An international team of researchers, funded by Morris Animal Foundation, has shown that adipose (fat) stem cells might be the preferred stem cell type for use in canine therapeutic applications, including orthopedic diseases and injury.
Researchers at the University of Guelph, University of Western Ontario and Aarhus University, Denmark, ran a battery of tests comparing the physiology characteristics of stem cells derived from adipose tissue versus bone marrow. They found that stem cells from both sources had similar functional properties, including tissue generation and immunomodulating capabilities (ability to adjust immune response), but adipose stem cells grow at a faster rate than bone marrow stem cells. Harvesting adipose stem cells also is less invasive than harvesting bone marrow.
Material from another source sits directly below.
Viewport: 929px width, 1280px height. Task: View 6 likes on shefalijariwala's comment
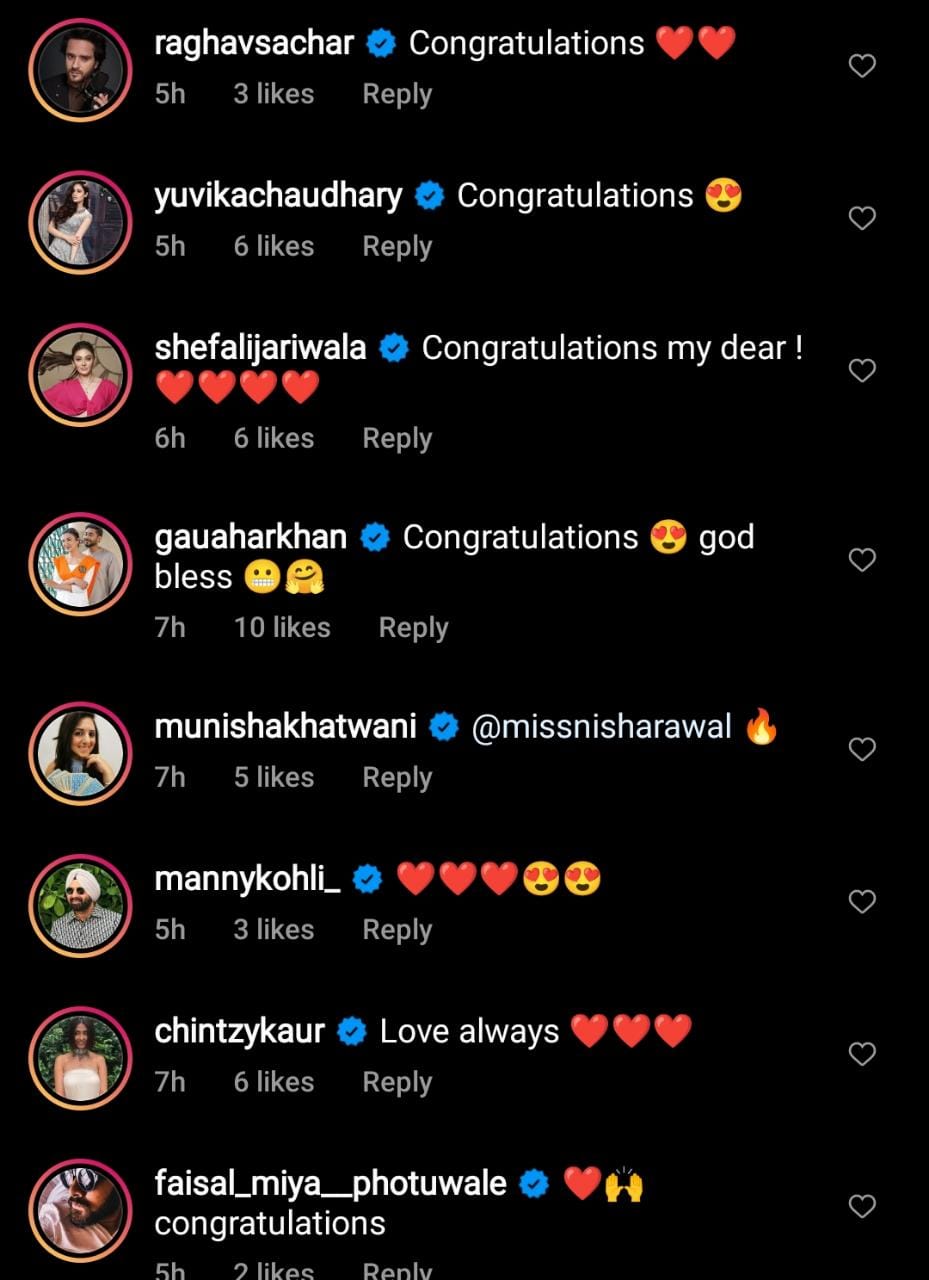coord(274,438)
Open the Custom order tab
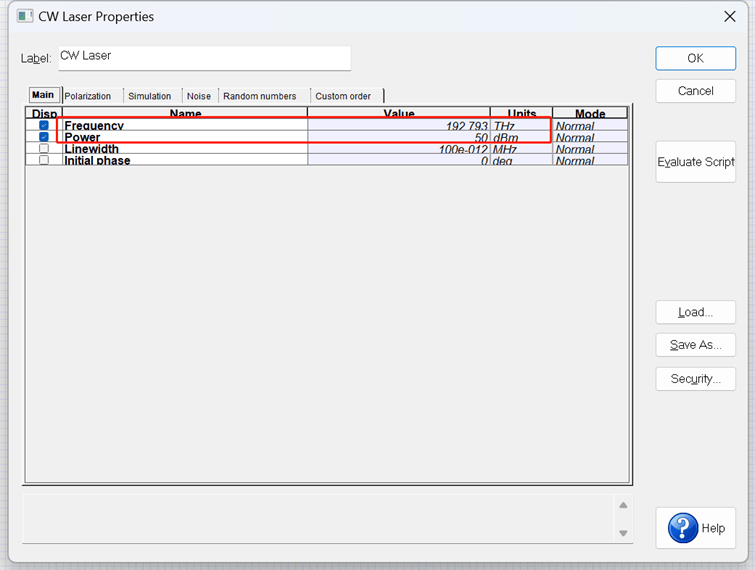 [343, 96]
The study recently was published in PLoS ONE, an online scientific journal.
In the last decade, the use of stem cell therapy in animals and humans has dramatically increased. In dogs, stem cell therapy is used in the treatment of a variety of orthopedic diseases and injuries. Stem cells are harvested from either fat tissue or bone marrow, purified and grown in culture, then placed back in the patient.
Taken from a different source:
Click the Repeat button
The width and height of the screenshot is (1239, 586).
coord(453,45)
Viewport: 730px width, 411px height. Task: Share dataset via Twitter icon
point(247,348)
Given the ease of harvesting, adipose tissue has become the site of most stem cell collections in canine patients. But questions persisted regarding the differences between these two sources of stem cells, and which is better suited to therapeutic applications.
“Faster proliferation along with the potential for a less invasive method of their procurement makes them (adipose stem cells) the preferred source for canine mesenchymal stem cells,” concluded the research team.